# [Text under study]
________________________
Identifying headache patients who are at risk of aneurysms can be difficult as they often seem otherwise well. In view of this, researchers at The Ottawa Hospital (Ontario) have developed a new tool designed to help emergency departments identify high-risk patients and improve survival rates. The tool is called The Ottawa Subarachnoid Haemorrhage Rule and the researchers hope it will be widely adopted in emergency departments in order to cut wait times and avoid unnecessary testing for low-risk patients.
A bleeding brain aneurysm, referred to medically as a subarachnoid hemorrhage, can cause a sudden headache.
"Although rare, accounting for only 1%-3% of headaches, these brain aneurysms are deadly," says Dr. Jeffrey Perry, an emergency physician with The Ottawa Hospital and the University of Ottawa, Ottawa, Ontario. "Almost half of all patients with this condition die and about 2/5 of survivors have permanent neurological deficits. Patients diagnosed when they are alert and with only a headache have much better outcomes, but can be challenging to diagnose as they often look relatively well."
The researchers conducted a study involving 1,153 alert adult patients with acute sudden onset headache admitted to six university-affiliated hospitals in Canada over four years (from January 2010 to 2014). The study's findings validate earlier published research that initially proposed the Ottawa Subarachnoid Haemorrhage Rule.
Dr. Perry explains the importance of conducting the current study – which is reported in Canadian Medical Association Journal – for validating the new clinical decision tool.
"Before any clinical decision rule can be used safely, it must be validated in new patients to ensure that the derived 'rule' did not come to be by chance, and that it is truly safe," according to Dr. Perry. "This is especially true with a potentially life-threatening condition such as subarachnoid haemorrhage."
With the adoption of the new rule, the doctor estimates that the tool could save 25 lives in Ontario each year.
The Ottawa Hospital is also known for creating The Ottawa Rules, decision tools that are used in emergency departments around the world to identify ankle, knee and spine fractures.
________________________
# [Set of tasks]
1/ According to the article on the Ottawa Subarachnoid Haemorrhage Rule, how many patients were involved in the validation study?
2/ Copy out the passage from the article on the Ottawa Subarachnoid Haemorrhage Rule, starting at "Dr. Perry explains" and ending at "clinical decision tool.".

# [Material provided]
________________________
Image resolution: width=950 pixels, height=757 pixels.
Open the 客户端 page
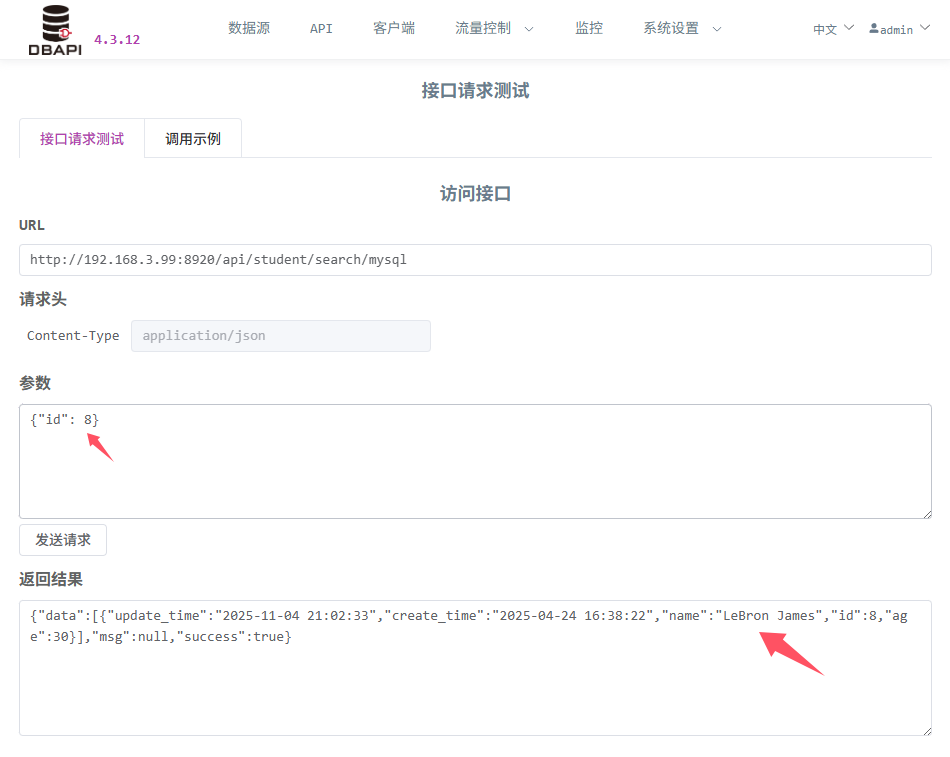click(394, 28)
________________________
# [Completed exercise]
1/ 1,153 alert adult patients with acute sudden onset headache.

2/
Dr. Perry explains the importance of conducting the current study – which is reported in Canadian Medical Association Journal – for validating the new clinical decision tool.